Nos informaron de que un convoy transportaría a los musulmanes a Chad. La mayoría de estas personas había nacido en la República Centroafricana y había vivido toda su vida en Bozoum, donde tenían negocios, casa, familia. Al igual que cualquier otro habitante del pueblo, pertenecían a la comunidad local. Pero ya no hablaban de lo que les había pasado; simplemente habían aceptado que tenían que partir.
El convoy de camiones llegó dos o tres días más tarde. Contábamos el número de los que llegaban y de los que salían y cruzábamos los dedos para que no ocurriera nada. Sabíamos que su presencia podía encender la mecha de nuevo, puesto que en el pasado ya habían sido atacados otros vehículos que trataban de evacuar a la gente. Además, no estábamos seguros de si habría suficiente sitio para todos en el interior de los vehículos…. y temblábamos ante la mera posibilidad de que alguno de los grupos más marginados se quedará atrás.

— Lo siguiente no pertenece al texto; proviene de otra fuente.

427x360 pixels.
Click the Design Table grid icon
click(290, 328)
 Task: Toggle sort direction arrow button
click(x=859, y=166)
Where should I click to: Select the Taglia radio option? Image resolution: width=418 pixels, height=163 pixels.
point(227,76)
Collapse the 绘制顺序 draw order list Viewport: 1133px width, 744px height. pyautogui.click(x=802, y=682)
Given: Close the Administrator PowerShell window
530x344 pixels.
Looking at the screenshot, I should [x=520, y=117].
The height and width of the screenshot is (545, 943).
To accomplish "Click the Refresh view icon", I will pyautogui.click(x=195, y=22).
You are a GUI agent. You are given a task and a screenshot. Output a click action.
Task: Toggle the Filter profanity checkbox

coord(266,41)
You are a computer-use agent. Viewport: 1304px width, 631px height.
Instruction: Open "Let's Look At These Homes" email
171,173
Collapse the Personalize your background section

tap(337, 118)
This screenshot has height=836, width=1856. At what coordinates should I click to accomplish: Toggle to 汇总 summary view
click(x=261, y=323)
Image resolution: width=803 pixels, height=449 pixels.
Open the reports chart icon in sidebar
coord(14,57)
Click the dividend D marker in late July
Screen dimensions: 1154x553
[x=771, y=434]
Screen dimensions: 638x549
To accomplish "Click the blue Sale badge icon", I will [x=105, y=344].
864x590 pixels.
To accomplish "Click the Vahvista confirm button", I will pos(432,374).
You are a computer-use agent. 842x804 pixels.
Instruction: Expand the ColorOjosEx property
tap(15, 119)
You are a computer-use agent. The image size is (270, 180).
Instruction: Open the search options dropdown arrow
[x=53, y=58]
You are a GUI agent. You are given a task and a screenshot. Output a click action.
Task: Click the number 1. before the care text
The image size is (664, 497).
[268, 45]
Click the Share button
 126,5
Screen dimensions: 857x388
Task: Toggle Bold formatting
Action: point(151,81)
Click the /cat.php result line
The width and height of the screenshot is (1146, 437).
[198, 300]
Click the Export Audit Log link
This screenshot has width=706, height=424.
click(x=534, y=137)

Finalmente, la población entera de musulmanes, compuesta por dos o tres mil personas, subió a bordo de los 14 camiones. Sufría de verles allí: hacía calor y les esperaba un largo viaje de siete horas hasta la frontera. Cada camión estaba atestado de cientos de personas y de sus pertenencias. En algunos podía haber hasta 200 personas. Nadie nos informaba de dónde iban a dormir y a pesar de que contábamos con la presencia de una escolta armada ésta nunca detendría los posibles ataques que se produjeran.
Nos quedamos ahí mirando mientras la gente subía a los camiones. No había nada que pudiéramos hacer. Una comunidad entera había sido devastada. Sabíamos que lo mismo estaría ocurriendo en la mayoría de las ciudades del noroeste. Intuíamos que muchas otras personas estaban eligiendo la misma opción desesperada y que habían decidido dejar sus casas para ir a vivir en un campo de refugiados.